***** READING PASSAGE
Jean-Claude Van Damme: The 8 Million Dollar Man

His voice impassioned, he continues, "That upsets me so much. It's like if I invited you to my room at four or five in the morning and you came to my room. I never pulled your hair. I take you, then, the next day, you wake up and say, 'You raped me.' In Europe, that would never work. It's a bunch of baloney. It would be like, 'Are you crazy? Do you want us to swallow that?' For such a great country like America to have those problems is so sad. The laws are fucked up. I'm a little confused. I love justice, but to let people judge you from a story--because this guy's lawyer speaks so well and tells a good story and this other guy speaks less well and tells a less good story--and the first lawyer wins?" He shakes his head in disbelief and says, quietly, "Justice is great. Truth. I really love truth."

Okay, then, here's an inescapable truth: if Van Damme is to last in the business, at least in front of the cameras, he needs a breakout movie. No one is more aware of this than he. "For all the silly movies I've done, people have treated me very well," he says. "I could not do better with what I was handed. When I came in this country, they signed me for independent, low-budget movies with small companies like Cannon. Dumb stories, I mean very simple stories: the brother dies, I come for revenge, win, people love it, it makes lots of money. These are movies made for $1 million, $4 million--that's the salary of some actors. But now, I have to come out of that cocoon. I really believe I can act. I have to search for good stories, good directors who can really put a plot together. Domestic, I just need one of my movies to break $40 million and have a $15 million opening weekend."
**********
***** DATASET CONTENT
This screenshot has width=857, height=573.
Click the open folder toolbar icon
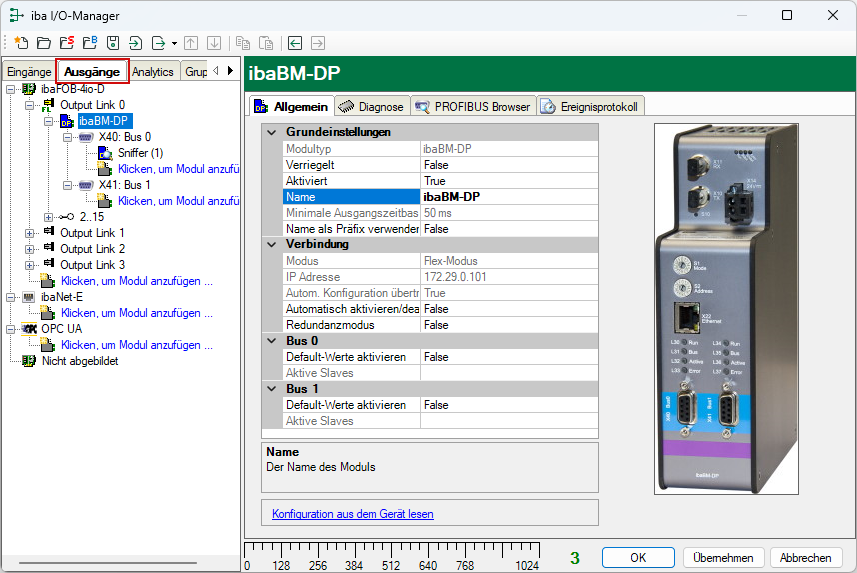click(x=43, y=43)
**********
WORK INSTRUCTIONS:
1. Do these statements agree with the Van Damme profile? Answer yes or no for each, quoting the words of the profile that decide it.
(a) Van Damme describes the stories of his early low-budget films as very simple.
(b) Van Damme says he needs one of his movies to have a $40 million opening weekend.
(c) Van Damme expresses doubt about whether he can act.
2. Could you resume the Van Damme profile after its last sentence and carry it forward?

ANSWERS GIVEN:
1.
(a) Yes: "Dumb stories, I mean very simple stories"
(b) No: "break $40 million and have a $15 million opening weekend"
(c) No: "I really believe I can act."

2.
Any plans for such a film? You bet. He enthuses over a yet-to-be-made project, The Royal Way, which is to be directed by Andrei Konchalovsky, who is better remembered for Runaway Train than for Tango & Cash, one of Stallone's abortive breakout movies. Suddenly, Van Damme's enacting the character he would play in this project, to show "how sensitive, passionate and romantic I am." First, he's drunk in dive bars, a physical wreck, a cat's sneeze away from Skid Row; finally, nearly bonkers in the urban jungle, he flees, don't ask how, to the real jungle, where he becomes a king among tribal people. He punctuates his oratory--and me--with pats to my shoulder and knee, almost making me forget how the story sounds like leftovers from Apocalypse Now, Farewell to the King and Greystoke: The Legend of Tarzan, Lord of the Apes.

So far, nobody at Universal or Columbia, to which he owes two more movies each, has proposed that he do anything remotely resembling the Konchalovsky project. He philosophizes, sighing, "As an audience [member], I love what guys like Sean Penn and Robert Downey Jr. do. But, talking studio talk, maybe they should do something more commercial to make sure they have a rich history at the box office. Then go do what they want to do. You have to be careful in this business. And smart."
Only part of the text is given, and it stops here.